1.28The Commission project team also met with representatives from the New Zealand Security Intelligence Service and the Government Communications Security Bureau on several occasions. We debated issues with them and sought critical feedback on our initial proposals. We also tried to ensure that we fully understood their operational and security concerns. We provided the agencies with an outline of this part of the Report for comment before we finalised it. We have endeavoured to address the concerns that they have raised with us when developing our recommendations.

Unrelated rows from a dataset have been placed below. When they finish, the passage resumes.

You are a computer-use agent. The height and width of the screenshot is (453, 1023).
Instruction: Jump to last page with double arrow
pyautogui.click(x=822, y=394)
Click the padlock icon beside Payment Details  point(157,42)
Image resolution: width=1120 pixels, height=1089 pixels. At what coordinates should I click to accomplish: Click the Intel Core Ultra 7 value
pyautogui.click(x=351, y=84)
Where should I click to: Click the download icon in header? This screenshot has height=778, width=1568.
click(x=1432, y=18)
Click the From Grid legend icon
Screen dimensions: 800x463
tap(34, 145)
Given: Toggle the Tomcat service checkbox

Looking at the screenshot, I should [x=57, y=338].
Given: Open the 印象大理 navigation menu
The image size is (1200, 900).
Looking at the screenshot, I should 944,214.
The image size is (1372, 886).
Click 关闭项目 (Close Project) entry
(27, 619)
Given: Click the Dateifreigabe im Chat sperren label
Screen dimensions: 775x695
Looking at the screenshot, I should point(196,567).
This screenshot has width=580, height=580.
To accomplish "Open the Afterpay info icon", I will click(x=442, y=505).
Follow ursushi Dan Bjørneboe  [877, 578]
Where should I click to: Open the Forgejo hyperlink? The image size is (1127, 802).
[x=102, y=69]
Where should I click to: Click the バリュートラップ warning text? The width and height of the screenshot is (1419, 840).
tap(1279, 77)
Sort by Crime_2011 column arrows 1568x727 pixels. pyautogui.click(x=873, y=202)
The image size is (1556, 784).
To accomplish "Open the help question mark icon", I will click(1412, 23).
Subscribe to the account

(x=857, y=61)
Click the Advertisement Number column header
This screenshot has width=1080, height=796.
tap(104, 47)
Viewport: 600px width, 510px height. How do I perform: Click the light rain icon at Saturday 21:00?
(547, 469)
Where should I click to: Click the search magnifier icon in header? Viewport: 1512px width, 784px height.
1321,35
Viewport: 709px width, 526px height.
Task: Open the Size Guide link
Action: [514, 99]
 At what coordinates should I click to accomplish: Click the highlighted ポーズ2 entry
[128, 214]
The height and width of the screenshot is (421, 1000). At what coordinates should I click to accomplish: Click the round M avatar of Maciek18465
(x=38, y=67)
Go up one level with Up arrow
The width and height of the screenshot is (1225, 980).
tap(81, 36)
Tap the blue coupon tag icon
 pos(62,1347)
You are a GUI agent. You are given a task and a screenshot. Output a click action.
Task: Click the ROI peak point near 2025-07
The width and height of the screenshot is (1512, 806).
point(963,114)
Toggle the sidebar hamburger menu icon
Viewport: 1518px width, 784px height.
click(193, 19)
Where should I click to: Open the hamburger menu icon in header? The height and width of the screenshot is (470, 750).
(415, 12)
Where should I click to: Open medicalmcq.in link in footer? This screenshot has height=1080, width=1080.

1.29To balance the input from within the Crown, the Commission has actively pursued input from individuals and organisations with expertise in this area outside of the government. In particular, we have undertaken consultation meetings with the New Zealand Law Society, Auckland District Law Society, New Zealand Bar Association and practitioners from the Criminal Bar Association. We also held consultation seminars with the New Zealand Law Society in Wellington and Christchurch and with the Auckland District Law Society in Auckland. Additionally, we met a number of individual barristers and other legal practitioners who have worked in this area. Copies of an outline of this part of the Report and our draft recommendations were provided to a few independent lawyers for comment before we finalised it.
1.31We also had the benefit of speaking via video conference to a group of senior members of the independent Canadian bar who act as special advocates in proceedings before the Canadian courts. We are grateful for the assistance from both Canadian and United Kingdom experts.
1.32The Commission has considered carefully the input of all submitters and the comments and observations of everyone we consulted. While the recommendations in the Report have been arrived at with the benefit of such input, for which we are very grateful, the views expressed here are those of the Commission after careful consideration of the issues.